Text under study.

==============================

= Walter Willson =

Early C20 businessman and legislator in British India

Sir Walter Stuart James Willson (16 November 1876 – 16 April 1952) was an Dublin-born business man and banker in British India who became a member of the Legislative Assembly of India.

He retired to England, but maintained close links with India until his death in 1952.

==Life==
Willson was the eldest surviving son of Albert Willson (1843–1922), of Waldegrave Park, Twickenham, by his marriage to Mary Elizabeth (1852- 1919), a daughter of William Latimer CE, of Drogheda, Ireland. He was educated at St Paul's School.

In 1921, Willson was a director of Turner Morrison, & Co., Ltd. and a member of the Calcutta Municipal Corporation. In 1924, he was appointed to the Legislative Assembly of India, as a Nominated Non-Official representing Commerce, and served until 1928.

On 3 July 1926, it was announced that Willson was to be knighted, and this was carried out by Lord Irwin, Viceroy of India, at Viceregal Lodge, Delhi, on 18 January 1927.

In 1928, he presented a portrait by Tilly Kettle of Elijah Impey, First Chief Justice of the Supreme Court at Fort William, to the Victoria Memorial Hall, Calcutta.

He was later a director of the Imperial Bank of India.

Willson had houses at 2, Hastings Park Road, Alipore, Calcutta, Bengal, and Kenward, Tonbridge, Kent, and was a member of the Oriental Club, the Ranelagh Club, the Royal Bombay Yacht Club, and the Royal Calcutta Turf Club.

==============================

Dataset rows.
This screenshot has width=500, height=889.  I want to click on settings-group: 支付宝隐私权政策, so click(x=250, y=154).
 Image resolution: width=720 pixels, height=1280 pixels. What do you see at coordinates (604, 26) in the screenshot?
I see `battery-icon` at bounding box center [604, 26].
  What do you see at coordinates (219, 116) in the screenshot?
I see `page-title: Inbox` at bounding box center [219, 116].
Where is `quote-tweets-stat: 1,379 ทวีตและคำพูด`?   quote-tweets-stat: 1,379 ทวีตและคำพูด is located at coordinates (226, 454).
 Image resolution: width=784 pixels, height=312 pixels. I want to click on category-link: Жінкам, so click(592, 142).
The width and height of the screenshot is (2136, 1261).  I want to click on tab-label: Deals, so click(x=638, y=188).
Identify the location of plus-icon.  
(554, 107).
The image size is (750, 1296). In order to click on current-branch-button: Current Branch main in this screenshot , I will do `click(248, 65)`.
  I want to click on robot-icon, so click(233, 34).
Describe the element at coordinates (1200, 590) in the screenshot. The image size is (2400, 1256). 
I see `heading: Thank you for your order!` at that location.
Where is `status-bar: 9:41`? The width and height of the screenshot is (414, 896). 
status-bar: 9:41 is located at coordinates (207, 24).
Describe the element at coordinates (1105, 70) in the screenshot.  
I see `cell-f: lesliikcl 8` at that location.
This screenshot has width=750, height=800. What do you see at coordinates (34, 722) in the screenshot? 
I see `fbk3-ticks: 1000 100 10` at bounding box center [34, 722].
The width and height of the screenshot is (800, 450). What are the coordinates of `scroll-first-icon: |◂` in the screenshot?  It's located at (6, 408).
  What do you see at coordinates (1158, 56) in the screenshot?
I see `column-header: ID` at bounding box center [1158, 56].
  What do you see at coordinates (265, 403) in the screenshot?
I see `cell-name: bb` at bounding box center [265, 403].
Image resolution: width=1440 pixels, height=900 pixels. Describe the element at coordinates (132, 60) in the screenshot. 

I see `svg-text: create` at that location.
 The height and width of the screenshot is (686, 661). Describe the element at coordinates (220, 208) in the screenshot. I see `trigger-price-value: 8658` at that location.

==============================

Apply what you read.
A - According to the article on Walter Willson, who carried out his knighthood ceremony?
B - Copy out the rows starting with the line with "What do you see at coordinates (1158, 56)" and going on through the last line of the rows.
These rows are unrelated to the article on Walter Willson.

Responses to the tasks.
A - Lord Irwin, Viceroy of India.

B -
  What do you see at coordinates (1158, 56) in the screenshot?
I see `column-header: ID` at bounding box center [1158, 56].
  What do you see at coordinates (265, 403) in the screenshot?
I see `cell-name: bb` at bounding box center [265, 403].
Image resolution: width=1440 pixels, height=900 pixels. Describe the element at coordinates (132, 60) in the screenshot. 

I see `svg-text: create` at that location.
 The height and width of the screenshot is (686, 661). Describe the element at coordinates (220, 208) in the screenshot. I see `trigger-price-value: 8658` at that location.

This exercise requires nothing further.